A WITHOLDING TAX FOR NON-RESIDENTS OD CANADA

✦ A withholding tax in real estate transactions arises when a non-resident of Canada sells property located in Canada.

✦ A non-resident seller is obliged to notify the Canada Revenue Agency (CRA) about the upcoming transaction and to pay taxes before or immediately after the deal is closed.

✦ This 4-step process is explained in details in an information circular (IC72-17R6) issued by the CRA and named “Procedures concerning the disposition of taxable Canadian property by non-residents of Canada – Section 116”.

✦ Why is it important to start this process immediately after a non-resident seller has decided to sell a property?

✦ It will ease the seller’s life. If the process is completed before the closing date, (i.e. the notice in the prescribed form submitted to CRA) the taxes calculated in this notice are paid and the certificate of compliance is obtained, the seller will obtain the full amount of the sale proceeds on the closing date.

✦ If by the closing date, nothing is done, the purchaser is entitled to withhold 25% of the purchase price and has the right to remit the whole amount to CRA after 30 days from the end of the month in which the property was acquired.

✦ It’s worth to mention that when a non-resident seller complies with the law requirement to submit the notice to CRA within the prescribed time, the seller will have to pay 25% of withholding tax calculated as the difference between the purchase and the sale price, but in case the seller does not comply with the law requirement, the law allows the purchaser to withhold and remit to CRA 25% of the purchase price which is much higher than the first-mentioned amount.

✦ For example, if the non-resident seller bought the house for $100,000.00 and sold the house for $150,000.00, the seller will need to fill in the Notice and pay 25% of the difference between $150,000.00 and $100,000.00 which is $12,500.00. The amounts might be lower depending on the personal situation of the seller. An experienced accountant is a great value in this case.

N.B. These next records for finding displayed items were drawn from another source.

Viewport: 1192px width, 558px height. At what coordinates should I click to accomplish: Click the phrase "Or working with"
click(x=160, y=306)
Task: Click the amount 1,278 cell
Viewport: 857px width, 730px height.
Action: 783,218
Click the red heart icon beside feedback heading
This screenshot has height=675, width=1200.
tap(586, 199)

✦ In case the seller does not comply with the law and does not submit the Notice within the prescribed time, the purchaser may withhold 25% of the purchase price (using the example up there, that would be $37,500 of the price that the house was sold for, which was $150,000.00)

✦ In practice, the purchaser’s lawyer withholding the amount equal to 25% of the purchase price is quite rare. Normally, the seller submits the Notice to CRA before the closing date or within 10 days after the closing date as it’s prescribed by law. The seller’s lawyer keeps in trust the amount equal to 25% of the purchase price. The Seller’s lawyer makes the required tax payments to CRA for the Seller and releases the balance to the Seller upon the receipt of the certificate of compliance from CRA.

✦ As I mentioned above, an experienced accountant is necessary for the successful completion of the task. The accountant properly calculates the amounts required for the Notice and successfully communicates with CRA should any questions arise.